▸ Data for review:

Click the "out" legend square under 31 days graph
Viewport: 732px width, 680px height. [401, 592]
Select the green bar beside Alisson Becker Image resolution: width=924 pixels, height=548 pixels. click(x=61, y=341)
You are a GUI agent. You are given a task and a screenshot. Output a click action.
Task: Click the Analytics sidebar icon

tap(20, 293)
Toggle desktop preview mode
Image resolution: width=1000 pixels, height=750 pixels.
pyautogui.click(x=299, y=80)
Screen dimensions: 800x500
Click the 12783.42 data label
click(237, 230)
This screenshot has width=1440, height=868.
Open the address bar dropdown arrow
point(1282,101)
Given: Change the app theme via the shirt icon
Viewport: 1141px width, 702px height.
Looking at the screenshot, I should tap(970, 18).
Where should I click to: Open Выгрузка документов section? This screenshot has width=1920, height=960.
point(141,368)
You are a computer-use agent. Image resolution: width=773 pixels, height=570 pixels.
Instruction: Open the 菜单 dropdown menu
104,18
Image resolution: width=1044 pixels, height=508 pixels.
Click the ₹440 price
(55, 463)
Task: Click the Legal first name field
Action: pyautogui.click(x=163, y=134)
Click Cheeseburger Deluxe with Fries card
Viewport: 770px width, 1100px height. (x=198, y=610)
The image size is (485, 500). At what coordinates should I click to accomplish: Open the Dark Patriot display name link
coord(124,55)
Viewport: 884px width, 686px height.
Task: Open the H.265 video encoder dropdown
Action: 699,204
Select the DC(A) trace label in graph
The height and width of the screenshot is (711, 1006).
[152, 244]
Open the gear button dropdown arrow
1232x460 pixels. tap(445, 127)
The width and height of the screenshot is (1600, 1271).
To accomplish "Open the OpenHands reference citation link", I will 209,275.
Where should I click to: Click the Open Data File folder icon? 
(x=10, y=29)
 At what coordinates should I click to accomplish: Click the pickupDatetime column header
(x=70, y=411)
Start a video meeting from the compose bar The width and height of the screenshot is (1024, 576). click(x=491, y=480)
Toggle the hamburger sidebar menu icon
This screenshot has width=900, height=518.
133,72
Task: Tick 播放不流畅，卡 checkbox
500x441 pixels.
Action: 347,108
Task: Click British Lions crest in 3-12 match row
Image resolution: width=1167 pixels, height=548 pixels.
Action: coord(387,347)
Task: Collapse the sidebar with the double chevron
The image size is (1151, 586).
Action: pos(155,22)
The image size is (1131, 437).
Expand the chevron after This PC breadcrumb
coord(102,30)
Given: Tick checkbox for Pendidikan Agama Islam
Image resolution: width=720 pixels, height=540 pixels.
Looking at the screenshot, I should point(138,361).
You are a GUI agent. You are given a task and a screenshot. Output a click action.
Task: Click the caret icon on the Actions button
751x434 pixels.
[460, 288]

▸ Work order: Each record above should be restated word for word.

▸ Expected answer:
Click the "out" legend square under 31 days graph
Viewport: 732px width, 680px height. [401, 592]
Select the green bar beside Alisson Becker Image resolution: width=924 pixels, height=548 pixels. click(x=61, y=341)
You are a GUI agent. You are given a task and a screenshot. Output a click action.
Task: Click the Analytics sidebar icon

tap(20, 293)
Toggle desktop preview mode
Image resolution: width=1000 pixels, height=750 pixels.
pyautogui.click(x=299, y=80)
Screen dimensions: 800x500
Click the 12783.42 data label
click(237, 230)
This screenshot has width=1440, height=868.
Open the address bar dropdown arrow
point(1282,101)
Given: Change the app theme via the shirt icon
Viewport: 1141px width, 702px height.
Looking at the screenshot, I should tap(970, 18).
Where should I click to: Open Выгрузка документов section? This screenshot has width=1920, height=960.
point(141,368)
You are a computer-use agent. Image resolution: width=773 pixels, height=570 pixels.
Instruction: Open the 菜单 dropdown menu
104,18
Image resolution: width=1044 pixels, height=508 pixels.
Click the ₹440 price
(55, 463)
Task: Click the Legal first name field
Action: pyautogui.click(x=163, y=134)
Click Cheeseburger Deluxe with Fries card
Viewport: 770px width, 1100px height. (x=198, y=610)
The image size is (485, 500). At what coordinates should I click to accomplish: Open the Dark Patriot display name link
coord(124,55)
Viewport: 884px width, 686px height.
Task: Open the H.265 video encoder dropdown
Action: 699,204
Select the DC(A) trace label in graph
The height and width of the screenshot is (711, 1006).
[152, 244]
Open the gear button dropdown arrow
1232x460 pixels. tap(445, 127)
The width and height of the screenshot is (1600, 1271).
To accomplish "Open the OpenHands reference citation link", I will 209,275.
Where should I click to: Click the Open Data File folder icon? 
(x=10, y=29)
 At what coordinates should I click to accomplish: Click the pickupDatetime column header
(x=70, y=411)
Start a video meeting from the compose bar The width and height of the screenshot is (1024, 576). click(x=491, y=480)
Toggle the hamburger sidebar menu icon
This screenshot has width=900, height=518.
133,72
Task: Tick 播放不流畅，卡 checkbox
500x441 pixels.
Action: 347,108
Task: Click British Lions crest in 3-12 match row
Image resolution: width=1167 pixels, height=548 pixels.
Action: coord(387,347)
Task: Collapse the sidebar with the double chevron
The image size is (1151, 586).
Action: pos(155,22)
The image size is (1131, 437).
Expand the chevron after This PC breadcrumb
coord(102,30)
Given: Tick checkbox for Pendidikan Agama Islam
Image resolution: width=720 pixels, height=540 pixels.
Looking at the screenshot, I should point(138,361).
You are a GUI agent. You are given a task and a screenshot. Output a click action.
Task: Click the caret icon on the Actions button
751x434 pixels.
[460, 288]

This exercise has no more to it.